Tomorrow I travel to the annual ETS Conference (this year in Milwaukee, WI). The biggest down side with going to these conferences in their sprawling convention centers with endless carpeted hallways, anonymous sidewalks and packed restaurants, is being away from family. The second biggest down side? The urban food desert. (For a good introduction to the concept of a food desert see Ellen Desjardins, “The Urban Food Desert: Spatial Inequality or Opportunity for Change?” in Imagining Sustainable Food Systems: Theory and Practice, ed. Alison Blay-Palmer (Ashgate, 2010), 87-111.)
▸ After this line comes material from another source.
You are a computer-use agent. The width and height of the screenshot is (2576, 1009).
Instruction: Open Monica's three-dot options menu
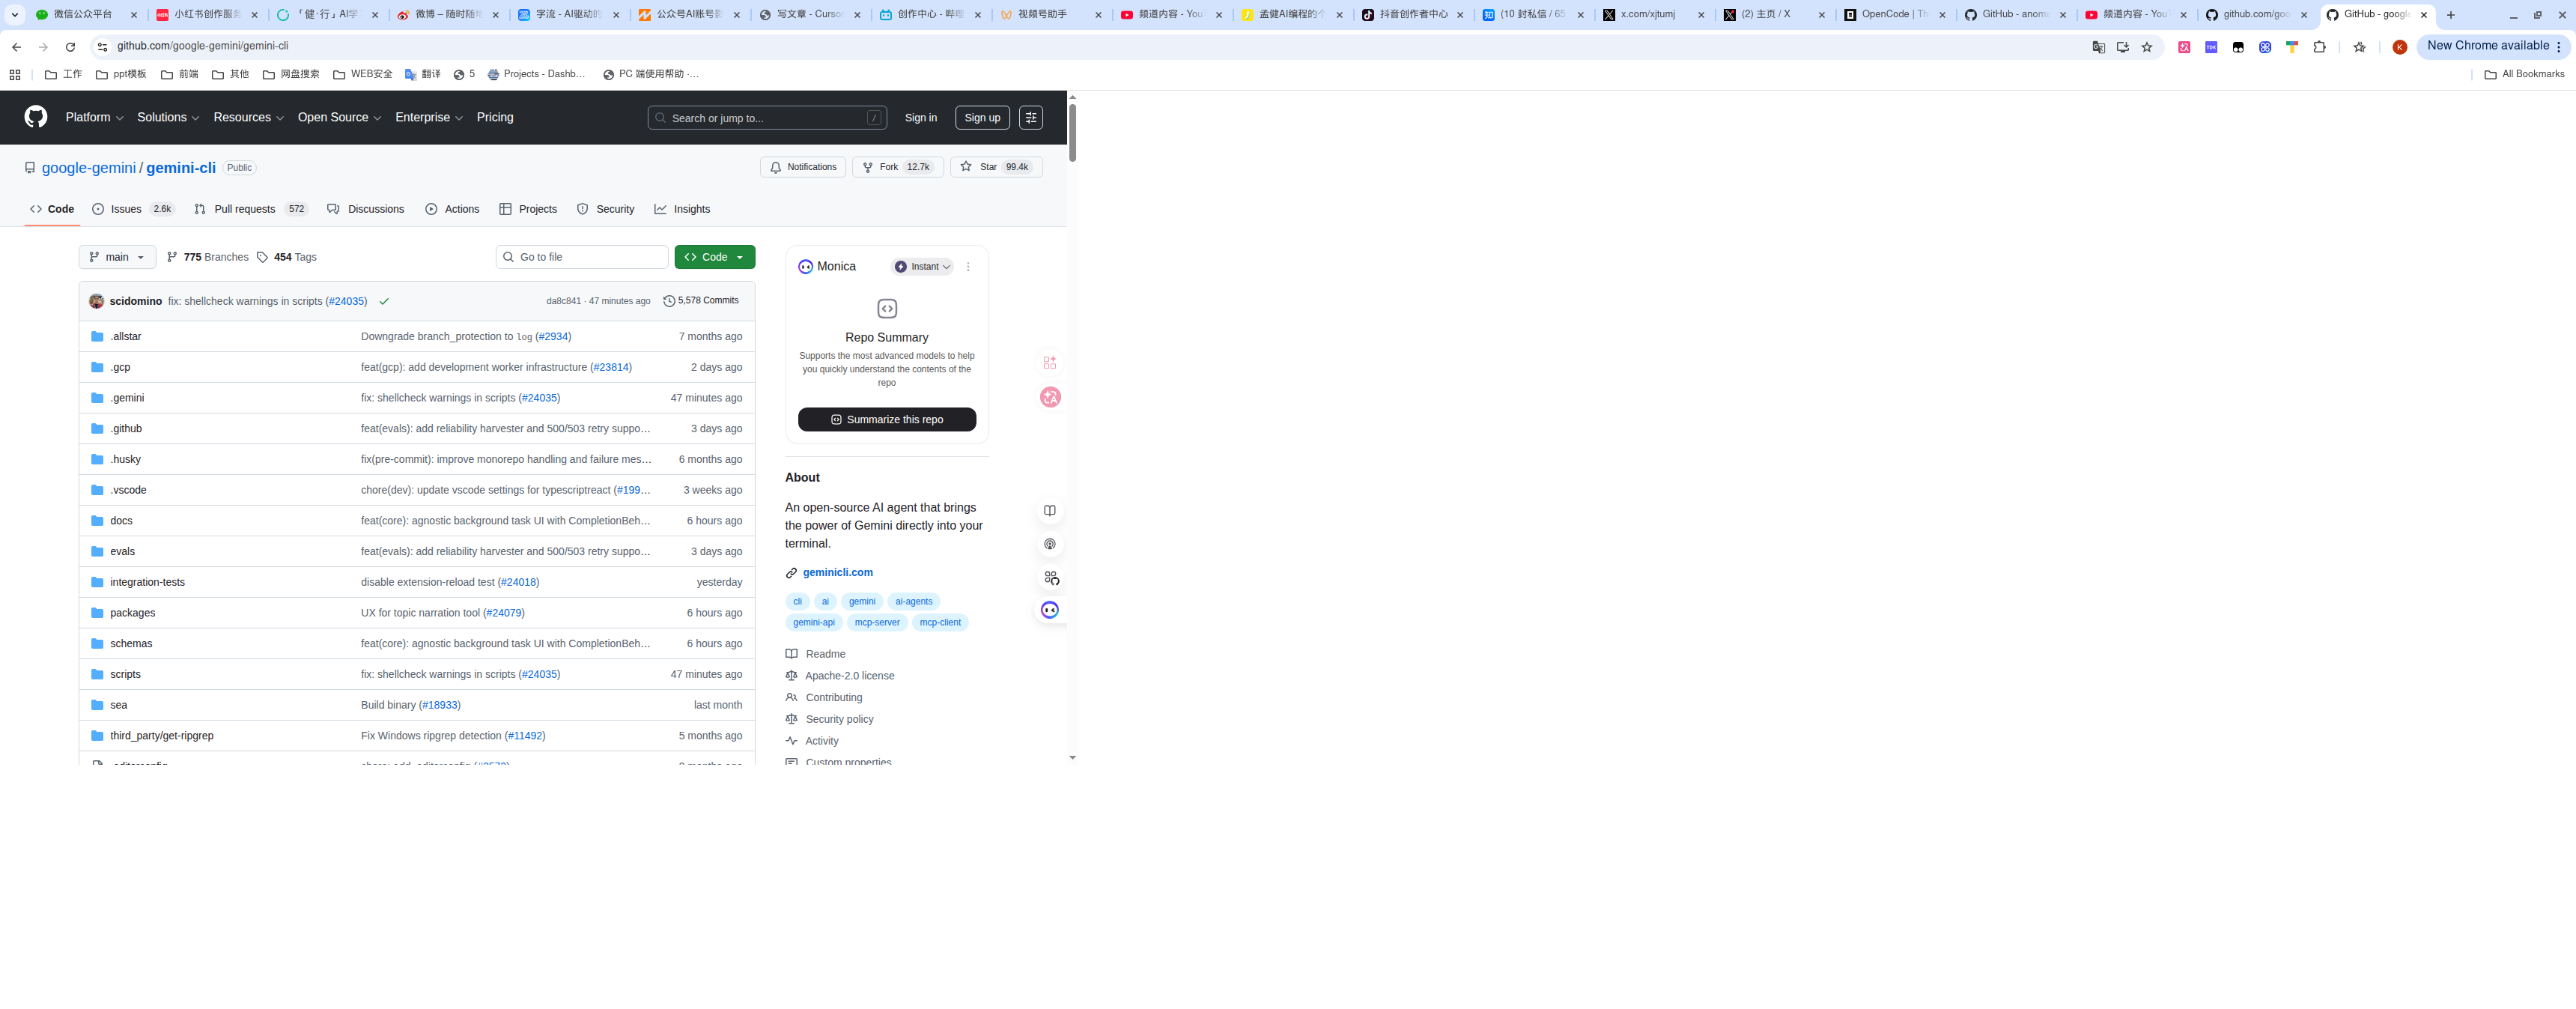tap(967, 267)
The way I experience the food desert is in the futile search for a reasonably priced selection of fruit. As soon as the airport shuttle drops me off in front of the Hyatt or Mariott I start looking for fruit. Fresh fruit. Typically there are two options. Option one: over-waxed apples sitting in a bowl by the front desk. Unfortunately those apples are so waxy that they could have been sitting there since the Reagan administration. Not a promising prospect. And option two? Buy a banana for two bucks at the Starbucks kiosk.
Not surprisingly, by the second day I’m feeling seriously fruit-deprived. And by the third day? My gums are bleeding from scurvy. So when I finally arrive home a few days later I’m so desperate I’ll eat a moldy grape from under the fridge.
Two hundred thousand square feet of commercial space and you can’t have a cart with some reasonably priced pears and apples? Really? Is that too much? And don’t get me started on my luxury hotel pet peeves.